What you will do
Look through the data that follows and work out how many lines contain the string "icon". Nothing but that number should be given.

Material to process
********
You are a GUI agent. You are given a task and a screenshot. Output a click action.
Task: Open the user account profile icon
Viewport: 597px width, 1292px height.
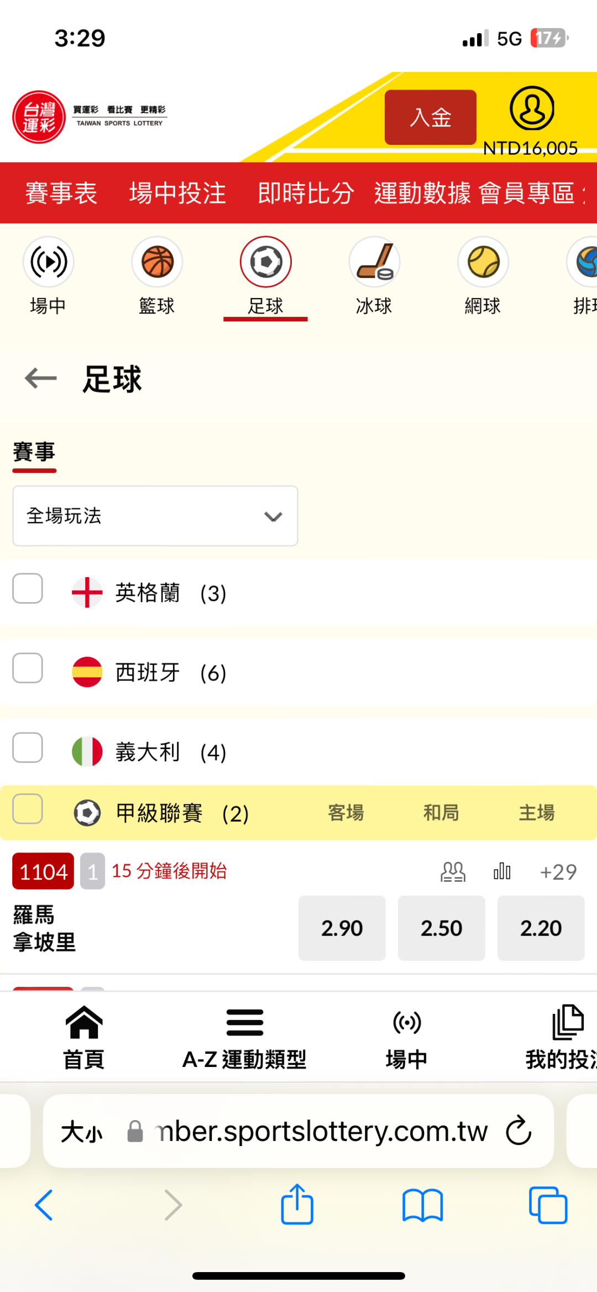(x=531, y=108)
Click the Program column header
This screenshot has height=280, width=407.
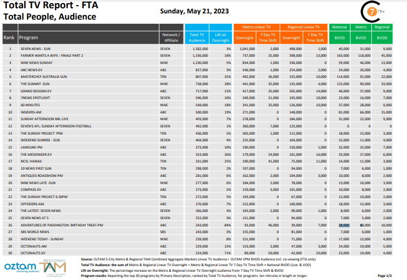pos(29,38)
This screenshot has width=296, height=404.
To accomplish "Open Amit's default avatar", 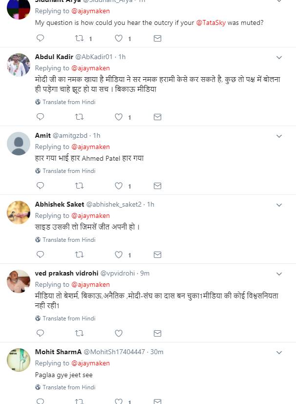I will tap(19, 143).
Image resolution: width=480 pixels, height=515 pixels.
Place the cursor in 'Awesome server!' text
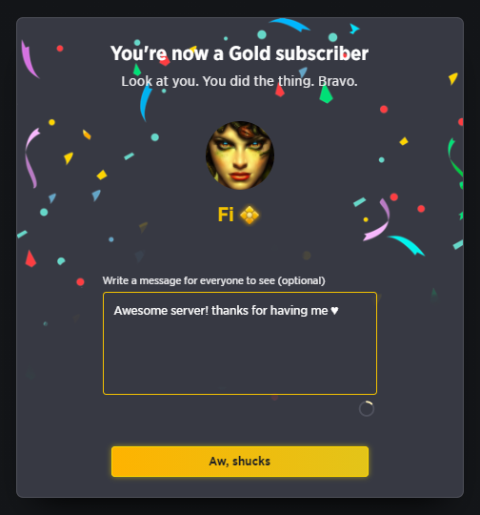coord(161,310)
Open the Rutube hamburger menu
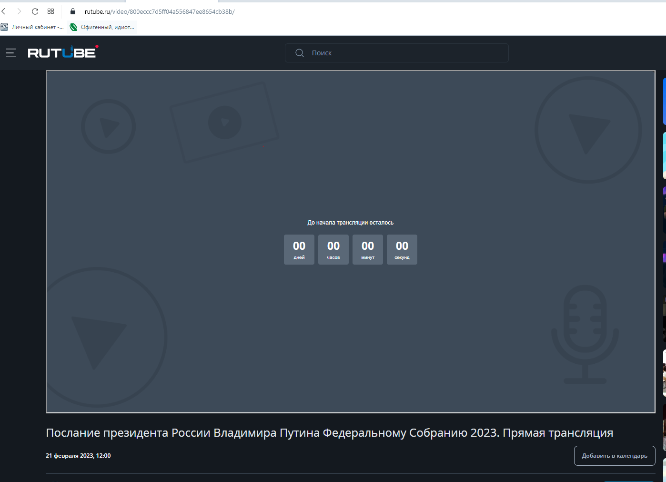 (x=11, y=53)
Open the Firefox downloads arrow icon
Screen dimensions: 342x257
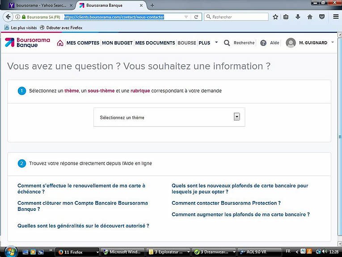[298, 17]
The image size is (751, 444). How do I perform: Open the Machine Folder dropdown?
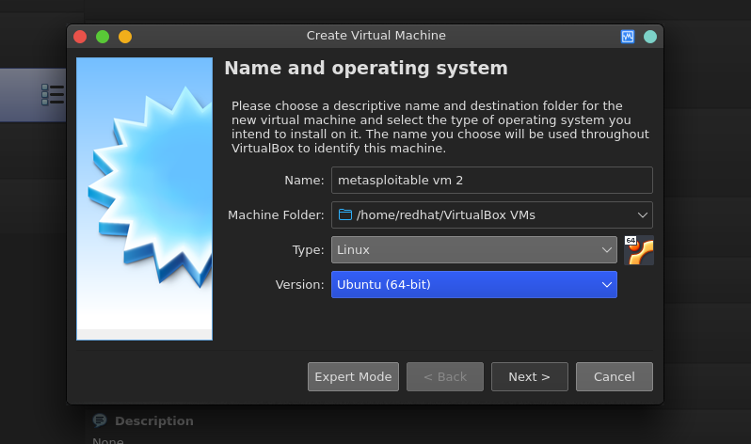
********
Response to the task
2